A new study published in the journal Emerging Trends in Drugs, Addictions, and Health examined the relationship between marijuana use among those in short-term recovery from an opiate use disorder and relapse. The study found that adolescents/young adults with opioid use disorder who used marijuana as a harm reduction strategy were not successful as their marijuana use enhanced cravings for opiates and promoted relapse.
The study followed twenty-six youths/ young adults between the ages of 14 and 22. These individuals had all used multiple drugs prior to the development of OUD, after which they exclusively used opiates. After they entered into an outpatient treatment program, most became sober for a period of time between one to six months before they relapsed by smoking marijuana. The study participants stated that marijuana use increased their desire for opioids and within one to six days they returned to opiate use.
The study author included the following comments from patients concerning their marijuana use and subsequent desire to resume opiate use:
“Marijuana use was just not enough, and it made me want to use heroin;”
“Each time I relapsed on weed; I would immediately think heroin is so much better;”
“Weed was just not enough and accelerated my need for a heroin high;”
“If I’m already getting high, I might as well get really high, because opiates are better;”
“Smoking weed was like a little tickle and started the cravings for heroin in motion.”

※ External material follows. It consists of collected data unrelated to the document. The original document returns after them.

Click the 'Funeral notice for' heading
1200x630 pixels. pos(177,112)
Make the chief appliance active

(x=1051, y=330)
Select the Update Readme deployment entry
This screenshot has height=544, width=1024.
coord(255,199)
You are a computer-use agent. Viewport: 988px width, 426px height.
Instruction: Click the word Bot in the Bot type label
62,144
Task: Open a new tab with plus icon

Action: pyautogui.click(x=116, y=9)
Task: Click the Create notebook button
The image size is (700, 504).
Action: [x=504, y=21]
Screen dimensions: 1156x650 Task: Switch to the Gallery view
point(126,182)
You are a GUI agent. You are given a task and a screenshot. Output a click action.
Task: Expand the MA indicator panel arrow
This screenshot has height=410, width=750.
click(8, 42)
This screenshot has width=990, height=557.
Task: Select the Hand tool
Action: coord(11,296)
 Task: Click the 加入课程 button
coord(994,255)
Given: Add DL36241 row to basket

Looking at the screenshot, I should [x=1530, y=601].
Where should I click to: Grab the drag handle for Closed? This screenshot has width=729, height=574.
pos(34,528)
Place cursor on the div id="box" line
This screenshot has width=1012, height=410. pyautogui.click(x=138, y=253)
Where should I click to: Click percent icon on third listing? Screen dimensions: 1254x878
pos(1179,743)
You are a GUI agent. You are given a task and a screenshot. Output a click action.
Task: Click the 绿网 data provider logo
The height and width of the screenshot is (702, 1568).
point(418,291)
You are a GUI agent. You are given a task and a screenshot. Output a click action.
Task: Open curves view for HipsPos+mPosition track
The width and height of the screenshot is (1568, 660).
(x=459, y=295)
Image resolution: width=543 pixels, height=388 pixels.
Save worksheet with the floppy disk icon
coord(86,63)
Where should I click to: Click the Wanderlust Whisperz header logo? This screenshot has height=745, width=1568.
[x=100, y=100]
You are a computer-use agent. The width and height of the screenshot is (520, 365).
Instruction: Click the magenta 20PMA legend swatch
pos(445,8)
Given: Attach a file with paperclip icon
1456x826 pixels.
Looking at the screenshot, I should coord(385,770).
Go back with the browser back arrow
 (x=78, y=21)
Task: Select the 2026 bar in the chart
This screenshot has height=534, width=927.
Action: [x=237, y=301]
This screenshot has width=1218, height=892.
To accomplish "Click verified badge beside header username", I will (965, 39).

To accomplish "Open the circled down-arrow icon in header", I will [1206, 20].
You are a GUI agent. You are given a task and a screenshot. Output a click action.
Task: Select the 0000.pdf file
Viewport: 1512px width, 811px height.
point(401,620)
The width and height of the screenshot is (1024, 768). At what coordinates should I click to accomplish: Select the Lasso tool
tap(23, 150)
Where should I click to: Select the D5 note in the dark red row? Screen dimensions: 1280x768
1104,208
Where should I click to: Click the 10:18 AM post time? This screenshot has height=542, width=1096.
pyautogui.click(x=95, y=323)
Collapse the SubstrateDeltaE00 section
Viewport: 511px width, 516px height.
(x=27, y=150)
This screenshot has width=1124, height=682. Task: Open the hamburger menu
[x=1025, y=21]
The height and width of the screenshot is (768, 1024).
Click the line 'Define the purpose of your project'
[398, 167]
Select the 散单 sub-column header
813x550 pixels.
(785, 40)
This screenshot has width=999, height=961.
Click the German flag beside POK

“This study adds to a body of data showing marijuana and opioids often go together. It further undercuts the argument that marijuana can be a form of substitute for those suffering from opioid addiction,” said Dr. Kevin Sabet, president of Smart Approaches to Marijuana (SAM) and a former senior drug policy advisor to the Obama Administration. “We must not allow industry rhetoric to supersede the preponderance of data we have showing marijuana can potentially exacerbate the addiction crisis our country is suffering.”